_WHAT YOU WILL DO_
Change "Instruction" to "Command" in everything from the start of the entries down to the line containing "Looking at the screenshot, I should click(x=393, y=165).", and give those lines again with nothing else altered.

_RECORDS FOR THIS TASK_
--- START ---

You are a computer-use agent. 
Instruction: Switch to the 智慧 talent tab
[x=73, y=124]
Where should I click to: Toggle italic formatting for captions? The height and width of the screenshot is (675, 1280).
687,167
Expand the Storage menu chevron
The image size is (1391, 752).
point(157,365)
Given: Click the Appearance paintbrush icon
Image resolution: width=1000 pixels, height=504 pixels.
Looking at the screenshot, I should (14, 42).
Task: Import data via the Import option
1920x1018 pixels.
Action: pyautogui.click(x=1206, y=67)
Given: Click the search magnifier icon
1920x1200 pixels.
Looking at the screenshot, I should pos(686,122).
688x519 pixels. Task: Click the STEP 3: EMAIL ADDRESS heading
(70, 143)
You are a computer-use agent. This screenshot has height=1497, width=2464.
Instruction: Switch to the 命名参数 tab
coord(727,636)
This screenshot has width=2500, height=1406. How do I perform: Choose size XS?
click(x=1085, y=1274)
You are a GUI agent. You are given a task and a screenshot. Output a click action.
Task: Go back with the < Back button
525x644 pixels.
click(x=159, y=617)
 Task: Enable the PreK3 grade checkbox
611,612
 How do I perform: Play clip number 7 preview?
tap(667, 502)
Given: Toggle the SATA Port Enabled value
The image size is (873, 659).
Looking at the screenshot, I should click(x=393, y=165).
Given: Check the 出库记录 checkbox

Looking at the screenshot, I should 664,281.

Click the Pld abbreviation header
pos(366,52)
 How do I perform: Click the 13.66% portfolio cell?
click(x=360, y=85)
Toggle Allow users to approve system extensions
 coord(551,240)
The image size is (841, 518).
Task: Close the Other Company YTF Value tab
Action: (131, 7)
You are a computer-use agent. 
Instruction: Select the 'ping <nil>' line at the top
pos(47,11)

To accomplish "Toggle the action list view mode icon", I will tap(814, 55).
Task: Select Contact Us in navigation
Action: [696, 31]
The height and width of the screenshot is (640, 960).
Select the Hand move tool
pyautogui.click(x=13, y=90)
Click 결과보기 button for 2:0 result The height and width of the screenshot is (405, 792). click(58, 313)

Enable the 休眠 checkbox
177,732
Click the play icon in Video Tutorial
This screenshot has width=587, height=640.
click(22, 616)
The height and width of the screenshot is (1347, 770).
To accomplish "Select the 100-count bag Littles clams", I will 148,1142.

--- END ---

_TASK RESPONSE_
You are a computer-use agent. 
Command: Switch to the 智慧 talent tab
[x=73, y=124]
Where should I click to: Toggle italic formatting for captions? The height and width of the screenshot is (675, 1280).
687,167
Expand the Storage menu chevron
The image size is (1391, 752).
point(157,365)
Given: Click the Appearance paintbrush icon
Image resolution: width=1000 pixels, height=504 pixels.
Looking at the screenshot, I should (14, 42).
Task: Import data via the Import option
1920x1018 pixels.
Action: pyautogui.click(x=1206, y=67)
Given: Click the search magnifier icon
1920x1200 pixels.
Looking at the screenshot, I should pos(686,122).
688x519 pixels. Task: Click the STEP 3: EMAIL ADDRESS heading
(70, 143)
You are a computer-use agent. This screenshot has height=1497, width=2464.
Command: Switch to the 命名参数 tab
coord(727,636)
This screenshot has width=2500, height=1406. How do I perform: Choose size XS?
click(x=1085, y=1274)
You are a GUI agent. You are given a task and a screenshot. Output a click action.
Task: Go back with the < Back button
525x644 pixels.
click(x=159, y=617)
 Task: Enable the PreK3 grade checkbox
611,612
 How do I perform: Play clip number 7 preview?
tap(667, 502)
Given: Toggle the SATA Port Enabled value
The image size is (873, 659).
Looking at the screenshot, I should click(x=393, y=165).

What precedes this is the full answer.